Martin Luther King, Jr.: Life, Speeches, and Legacy
Martin Luther King, Jr.
Name: Martin Luther King, Jr.
Date of Birth: Noon, Tuesday, January 15, 1929
Place of Birth: At the family home, 501 Auburn Avenue, N.E., Atlanta, Georgia
Date of Death: April 4, 1968
Education
Martin Luther King, Jr. began his education at the Yonge Street Elementary School in Atlanta, Georgia. Following Yonge School, he was enrolled in David T. Howard Elementary School. He also attended the Atlanta University Laboratory School and Booker T. Washington High School. Because of his high score on the college entrance examinations in his junior year of high school, he advanced to Morehouse College without formal graduation from Booker T. Washington. Having skipped both the ninth and twelfth grades, Dr. King entered Morehouse at the age of fifteen. In 1948, he graduated from Morehouse College with a B.A. degree in Sociology. That fall, he enrolled in Crozer Theological Seminary in Chester, Pennsylvania. While attending Crozer, he also studied at the University of Pennsylvania. He was elected president of the senior class and delivered the valedictory address; he won the Pearl Plafker Award for the most outstanding student; and he received the J. Lewis Crozer fellowship for graduate study at a university of his choice. He was awarded a Bachelor of Divinity degree from Crozer in 1951.

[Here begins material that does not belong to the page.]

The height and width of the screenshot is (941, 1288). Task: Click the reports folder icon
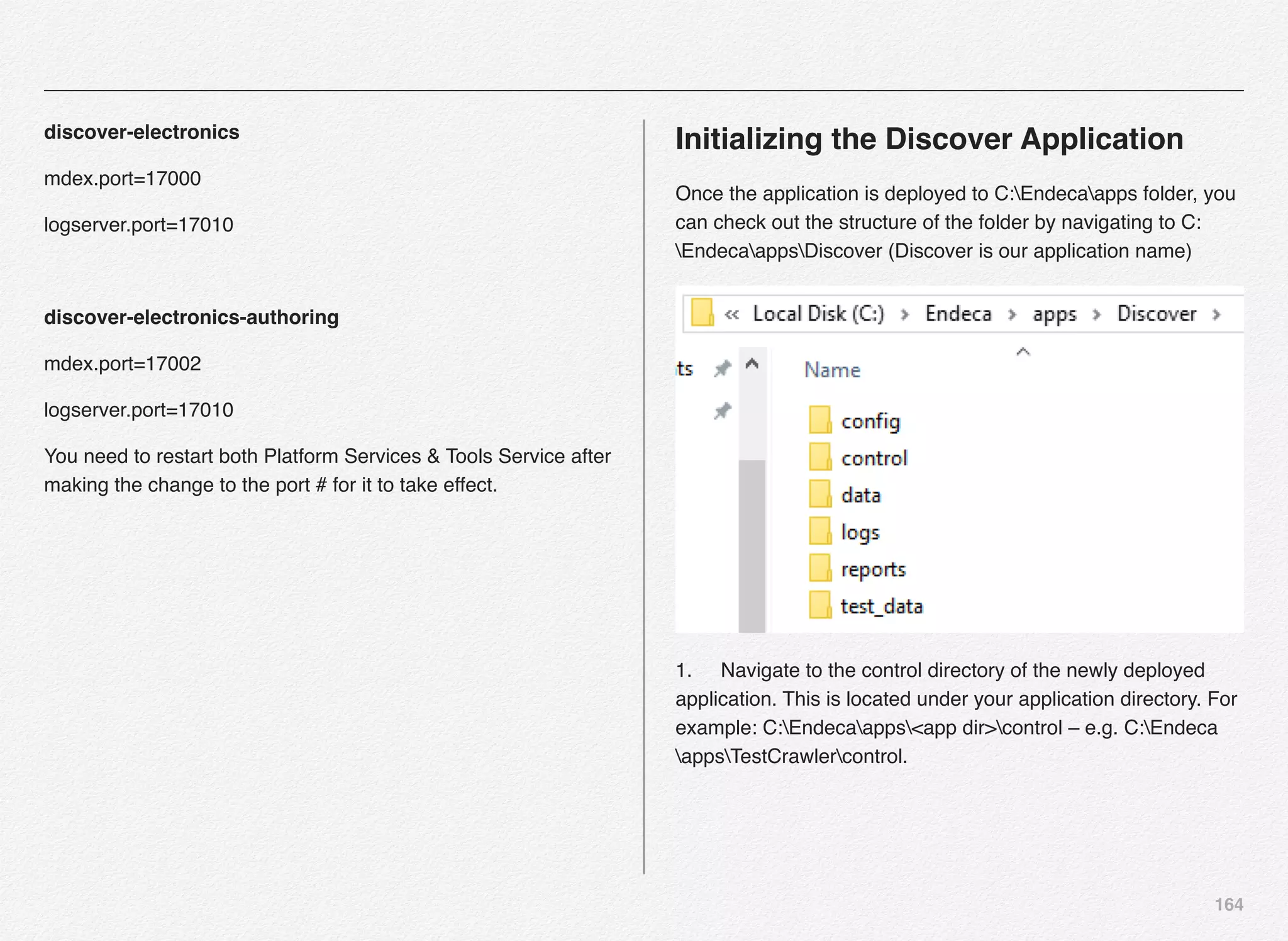(x=819, y=569)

In September of 1951, Martin Luther King began doctoral studies in Systematic Theology at Boston University. He also studied at Harvard University. His dissertation, A Comparison of God in the Thinking of Paul Tillich and Henry Wieman, was completed in 1955, and the Ph.D. degree from Boston, a Doctorate of Philosophy in Systematic Theology, was awarded on June 5, 1955.
Speeches
Dr. Martin Luther King, Jr. was a vital personality of the modern era. His lectures and remarks stirred the concern and sparked the conscience of a generation. The movements and marches he led brought significant changes in the fabric of American life. His courageous and selfless devotion gave direction to thirteen years of civil rights activities. His charismatic leadership inspired men and women, young and old, in the nation and abroad.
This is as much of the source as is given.